Tommy Kramer Coaching Tip #563: Talk About People’s Feelings

Years ago at a radio gathering in Nashville, a dear friend and outstanding morning show talent and I did a Content seminar.

My friend had himself drifted a bit himself, doing old creaky bits like “This Day in History” and “Stupid Criminal Stories”.

…until I started coaching him. In the seminar, we talked about dropping stuff like that, and being more real-life and specific to his area, when a person in the audience asked what was wrong with trying to get a little humor out of something like “This Day in History”.

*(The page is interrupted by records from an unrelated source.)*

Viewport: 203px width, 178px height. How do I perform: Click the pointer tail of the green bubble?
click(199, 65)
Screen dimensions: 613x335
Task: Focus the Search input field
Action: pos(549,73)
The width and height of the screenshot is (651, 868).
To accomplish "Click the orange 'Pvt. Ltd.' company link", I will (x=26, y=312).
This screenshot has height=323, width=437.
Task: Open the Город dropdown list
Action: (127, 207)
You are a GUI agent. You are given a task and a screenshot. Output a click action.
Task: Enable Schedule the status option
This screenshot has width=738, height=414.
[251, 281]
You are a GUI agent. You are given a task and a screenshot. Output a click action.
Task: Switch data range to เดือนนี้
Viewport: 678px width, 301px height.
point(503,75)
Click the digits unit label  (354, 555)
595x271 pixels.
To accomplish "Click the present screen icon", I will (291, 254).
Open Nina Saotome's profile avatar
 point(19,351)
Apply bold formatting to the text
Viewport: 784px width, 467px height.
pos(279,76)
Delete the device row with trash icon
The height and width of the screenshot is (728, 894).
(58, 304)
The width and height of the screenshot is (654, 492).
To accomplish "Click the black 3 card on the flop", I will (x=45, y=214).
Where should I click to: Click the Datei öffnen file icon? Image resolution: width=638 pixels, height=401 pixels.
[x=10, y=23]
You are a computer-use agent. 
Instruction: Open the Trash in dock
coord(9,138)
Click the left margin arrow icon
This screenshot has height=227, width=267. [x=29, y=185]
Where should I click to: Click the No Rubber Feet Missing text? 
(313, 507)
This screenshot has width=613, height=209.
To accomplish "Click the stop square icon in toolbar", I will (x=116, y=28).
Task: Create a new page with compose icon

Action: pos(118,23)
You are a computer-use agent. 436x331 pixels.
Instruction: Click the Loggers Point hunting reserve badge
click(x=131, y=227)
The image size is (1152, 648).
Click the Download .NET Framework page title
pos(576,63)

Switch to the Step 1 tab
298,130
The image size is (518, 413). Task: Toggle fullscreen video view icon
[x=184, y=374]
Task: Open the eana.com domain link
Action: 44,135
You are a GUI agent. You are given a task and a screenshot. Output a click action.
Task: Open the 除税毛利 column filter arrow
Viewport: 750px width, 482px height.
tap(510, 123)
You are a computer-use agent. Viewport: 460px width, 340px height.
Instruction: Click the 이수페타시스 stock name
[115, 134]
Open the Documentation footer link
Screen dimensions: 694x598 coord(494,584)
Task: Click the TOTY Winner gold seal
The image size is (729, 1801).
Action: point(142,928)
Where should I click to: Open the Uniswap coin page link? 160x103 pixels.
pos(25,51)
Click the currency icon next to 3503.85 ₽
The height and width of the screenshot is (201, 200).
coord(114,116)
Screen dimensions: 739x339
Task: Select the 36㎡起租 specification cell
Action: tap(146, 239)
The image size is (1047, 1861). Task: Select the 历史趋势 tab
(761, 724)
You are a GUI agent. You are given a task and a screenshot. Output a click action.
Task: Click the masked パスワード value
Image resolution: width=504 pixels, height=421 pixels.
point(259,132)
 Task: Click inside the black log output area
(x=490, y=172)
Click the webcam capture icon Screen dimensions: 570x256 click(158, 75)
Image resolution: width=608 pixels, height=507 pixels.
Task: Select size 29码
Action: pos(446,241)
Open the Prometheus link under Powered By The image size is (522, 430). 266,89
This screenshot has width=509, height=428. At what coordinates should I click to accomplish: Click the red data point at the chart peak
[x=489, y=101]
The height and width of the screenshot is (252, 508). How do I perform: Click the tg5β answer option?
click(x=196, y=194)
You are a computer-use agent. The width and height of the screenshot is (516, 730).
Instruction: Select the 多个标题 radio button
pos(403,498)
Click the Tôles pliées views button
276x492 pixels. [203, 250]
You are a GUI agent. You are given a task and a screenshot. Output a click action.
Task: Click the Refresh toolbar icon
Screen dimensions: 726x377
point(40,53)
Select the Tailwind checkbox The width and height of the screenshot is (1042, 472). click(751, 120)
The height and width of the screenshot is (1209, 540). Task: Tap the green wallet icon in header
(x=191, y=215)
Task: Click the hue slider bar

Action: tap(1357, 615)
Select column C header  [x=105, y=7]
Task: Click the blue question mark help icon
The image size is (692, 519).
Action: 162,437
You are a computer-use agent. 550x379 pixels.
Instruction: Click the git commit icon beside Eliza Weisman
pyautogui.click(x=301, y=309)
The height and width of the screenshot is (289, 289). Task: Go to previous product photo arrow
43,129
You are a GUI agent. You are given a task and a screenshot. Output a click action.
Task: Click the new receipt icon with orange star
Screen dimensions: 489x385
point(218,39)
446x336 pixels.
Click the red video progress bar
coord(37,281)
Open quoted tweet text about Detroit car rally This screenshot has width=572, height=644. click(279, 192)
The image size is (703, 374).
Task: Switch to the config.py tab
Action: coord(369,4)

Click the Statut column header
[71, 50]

I explained that it’s “empty calories” in diet-speak, because it doesn’t really tell us anything about you. And since it’s just factoids, there’s no connection between you and the listener doing stuff like that.

Then I said, “You need to be talking to the woman who’s in the grocery store and has a hundred dollars…but the bill just rang up as 120 dollars, so she’s having to take some things out of the shopping cart, and she’s embarrassed.”

Talk about what people FEEL. It cannot fail. You’ll be a star.
Yes, there are techniques involved, but I’ve seen this work for literally hundreds of people that I’ve coached.

What do you have to lose by throwing away stock bits that don’t mean anything to anyone now? Crack your chest open and let us see what’s in there.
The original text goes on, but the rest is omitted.